**Prompt:**
Report every line in the listing that contains the string "pixels".

........

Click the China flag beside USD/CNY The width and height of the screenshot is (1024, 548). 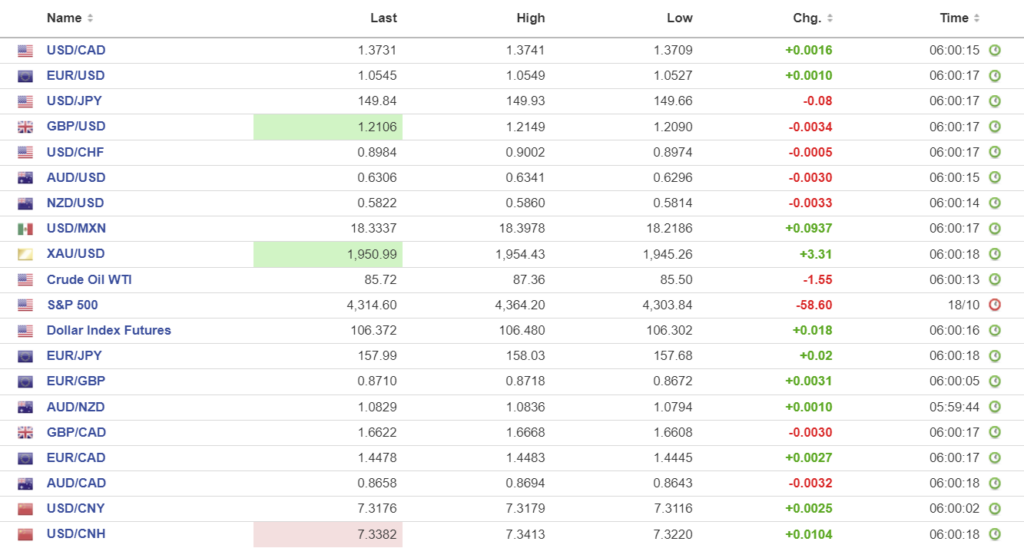coord(25,509)
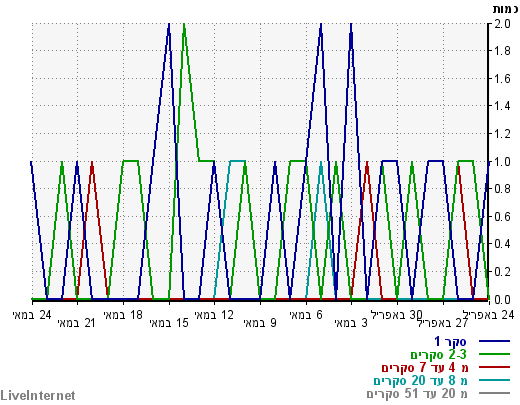Select the מ 4 עד 7 סקרים label
Viewport: 520px width, 405px height.
425,368
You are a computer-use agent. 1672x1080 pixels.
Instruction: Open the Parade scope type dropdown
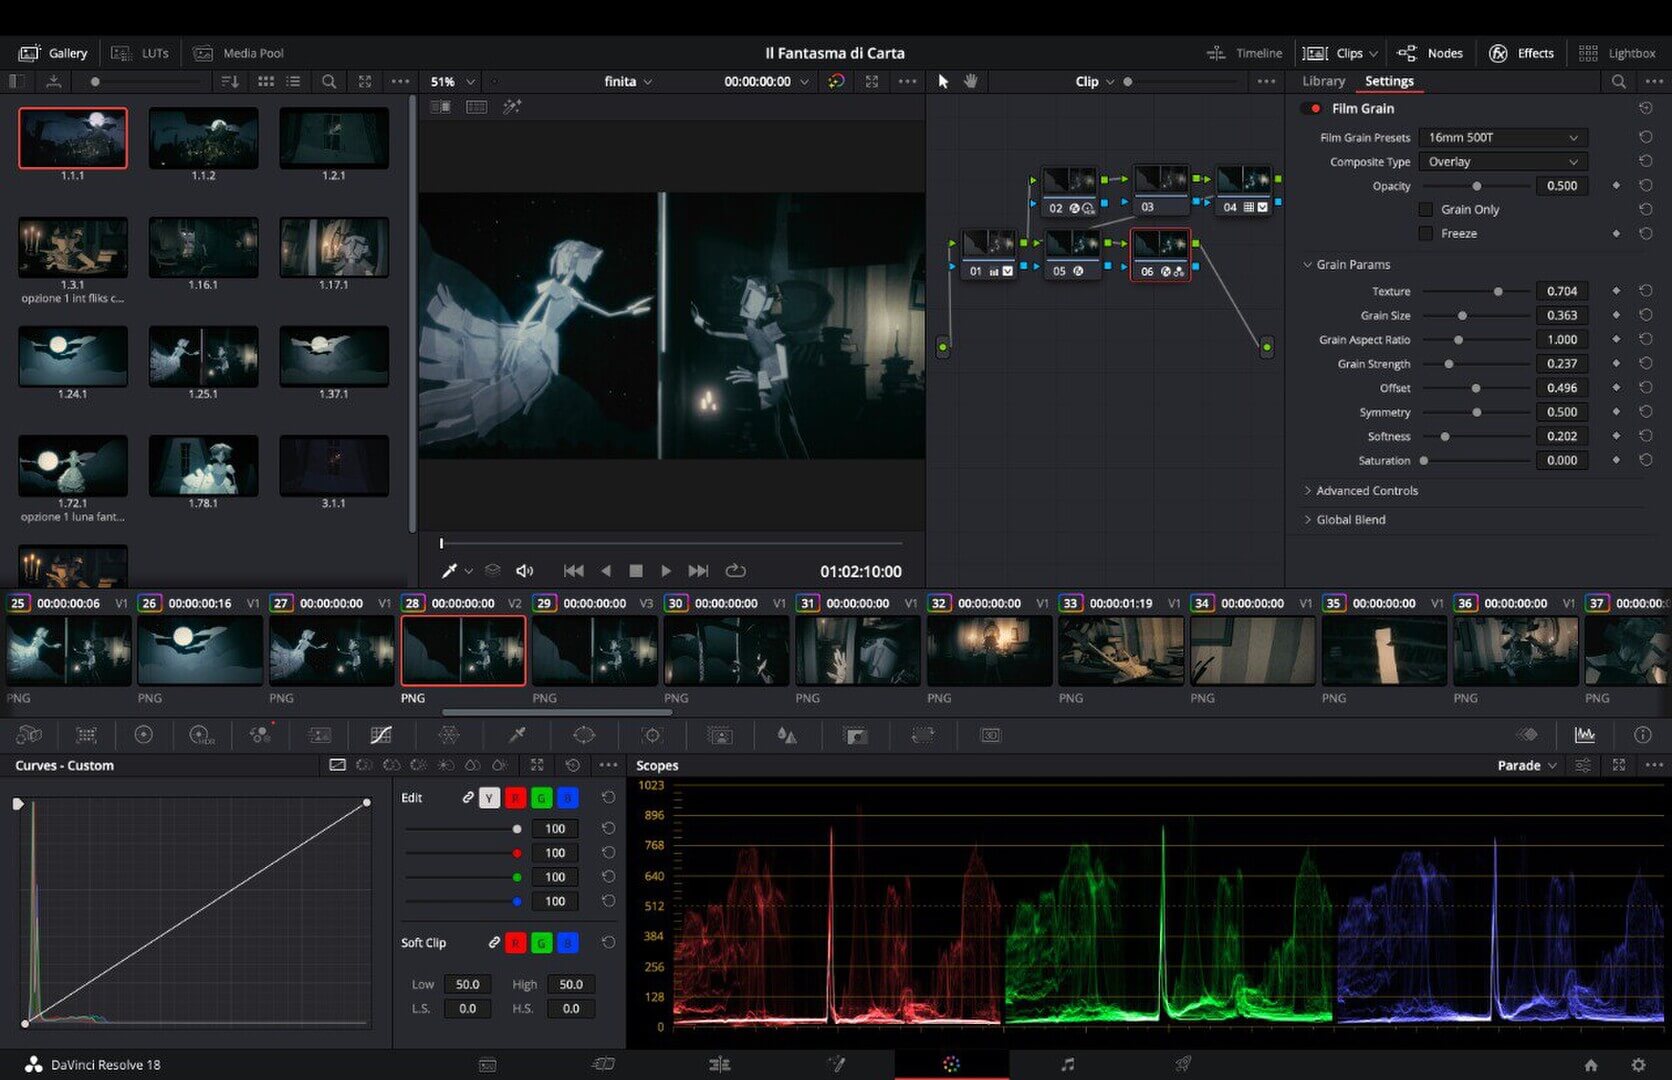pos(1526,765)
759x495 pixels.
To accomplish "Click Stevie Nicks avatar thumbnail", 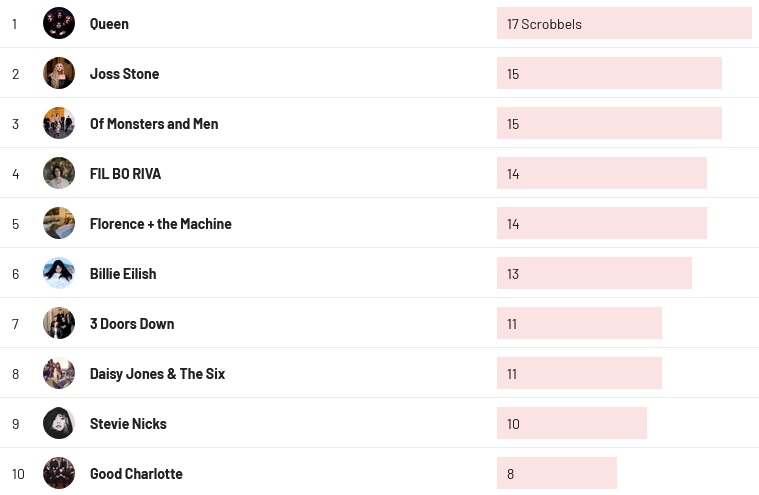I will [59, 423].
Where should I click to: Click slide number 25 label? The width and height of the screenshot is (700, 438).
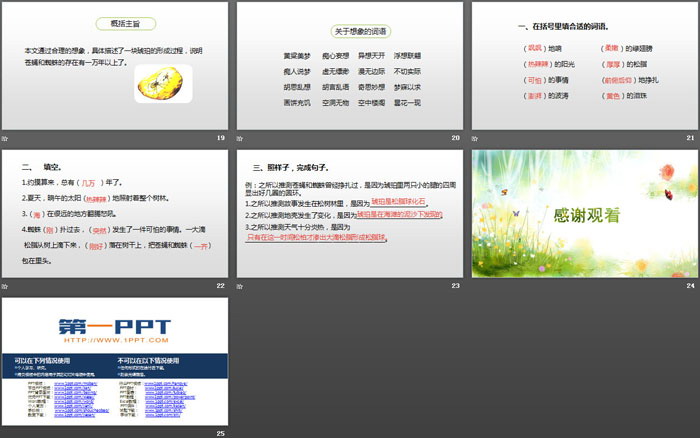point(221,432)
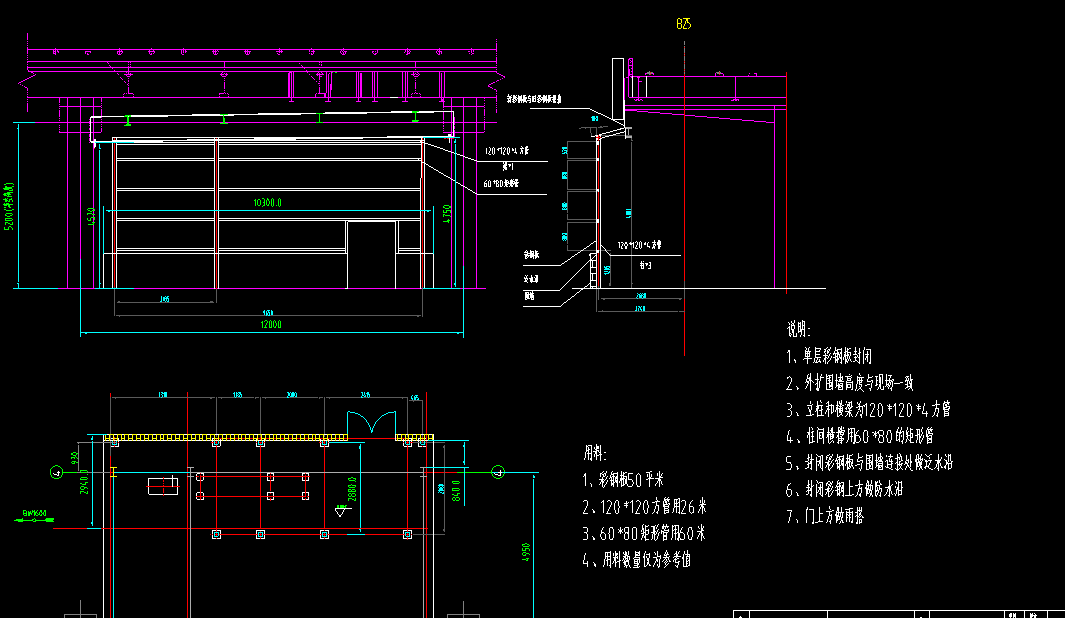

........

**Problem solution:**
You are a computer-use agent. 1672x1080 pixels.
759x495 pixels.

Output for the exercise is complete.